Why Volume Fans Fall Apart

Even seasoned artists run into it: a fan that falls apart as you make it, or loses its shape once it’s on the lash. Let’s break down the main reasons this happens and how to avoid them.

Why volume fans fall apart

Why a fan falls apart when you lift it off the strip

Not enough grip pressure. If you loosen your hold, the fan loses its shape. Just don’t overdo it, or you’ll kink the lashes in the fan.

You grabbed the fan in an unstable part of the tweezer. Every tweezer has its own “grab zone,” and it sits in a different spot on each one: closer to the tip, in the middle, or nearer the base.

Movements that are too abrupt. Lift the fan smoothly, without jerking.

The wrong tweezer. Poor closure, a shape that doesn’t suit you, or the wrong stiffness or material.

A dirty tweezer. Adhesive residue built up inside the tips gets in the way of a clean close.

Grabbing the fan too high. Grab the fan just above the middle, not too high up.

Uneven lash thickness on the strip. If the lashes on the strip vary in thickness, the tweezer may only catch the thickest ones and the rest drop out.

A warped tweezer. Over time a tweezer can lose its precision. Inspect it: the grip pressure may have shifted in a way you can see, or it’s simply gone dull and it’s time to sharpen it.

Why the base of the fan spreads open

Whatever technique you use to make a fan, there are three basic rules for keeping the base tight:

1. The right direction for the lash tips. As you build the fan, the tips should point toward you, toward the artist. That’s especially important up to 5D. For 5D and above, the outer lashes can angle slightly outward.

2. The right spacing between lashes. Too much space between lashes breaks the base of the fan and throws off the top line. The correct spacing is the one where the lashes in the fan point at you, not out to the sides.

3. Prepping the lashes before you build. Before making a fan off the strip, lift the lashes off the strip a little first. That lets you gather them without extra effort and keep the base. In handmade techniques, avoid pressing the lashes hard with your fingers; minimal pressure is enough to keep the fan’s shape.

Why a fan “collapses” once it’s on the natural lash

Another common one: the fan is beautifully made, but loses its shape while you set it on the lash. This can come from a few mistakes:

No tweezer hold. If you “drop” the fan the way you would in classic, it loses its shape. The tweezer has to stay put until the adhesive sets.

Adhesive that’s too slow. If it cures too slowly, the fan has time to lose its shape. The fix is a faster adhesive.

The wrong microclimate. Your adhesive’s working properties depend on the room’s temperature and humidity. Make sure conditions match the adhesive maker’s recommendations, and use a thermo-hygrometer to keep track.

Dipping too deep into the adhesive. The adhesive shouldn’t reach the point where the fan widens out. Otherwise the fan loses its shape as you set it.
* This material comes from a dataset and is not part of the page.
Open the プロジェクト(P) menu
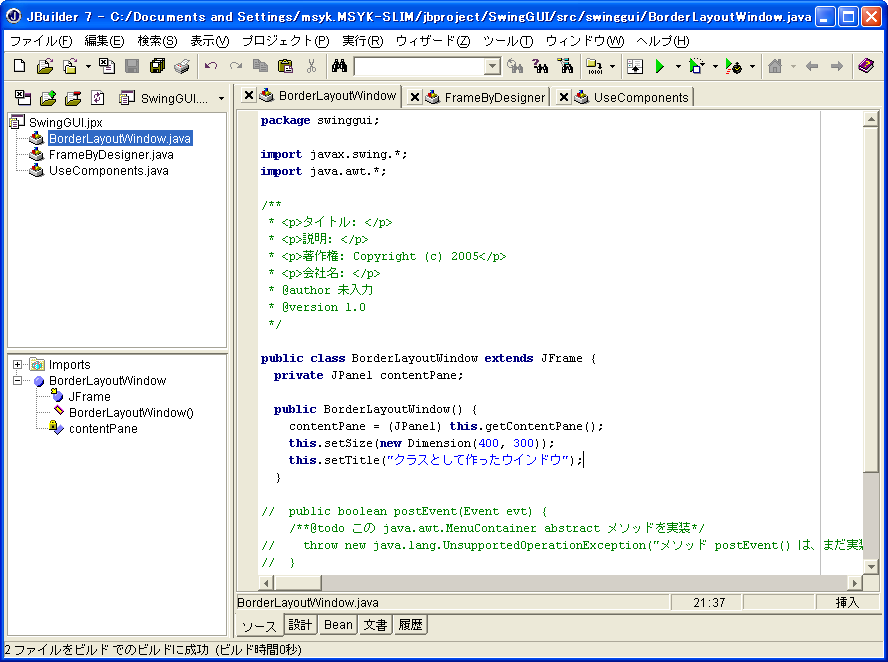tap(285, 41)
Why fans only collapse in the corners

If fans start collapsing only in the corners of the eye, the problem is most likely too much adhesive. On long lashes that excess may not matter, but on the short lashes used in the corners it’s fatal.

Fan trouble happens even to experienced artists, but the point is to understand the causes and know how to fix them. The quality of your work drives both the result and how happy your client is. And a neat, durable fan is the calling card of a real pro.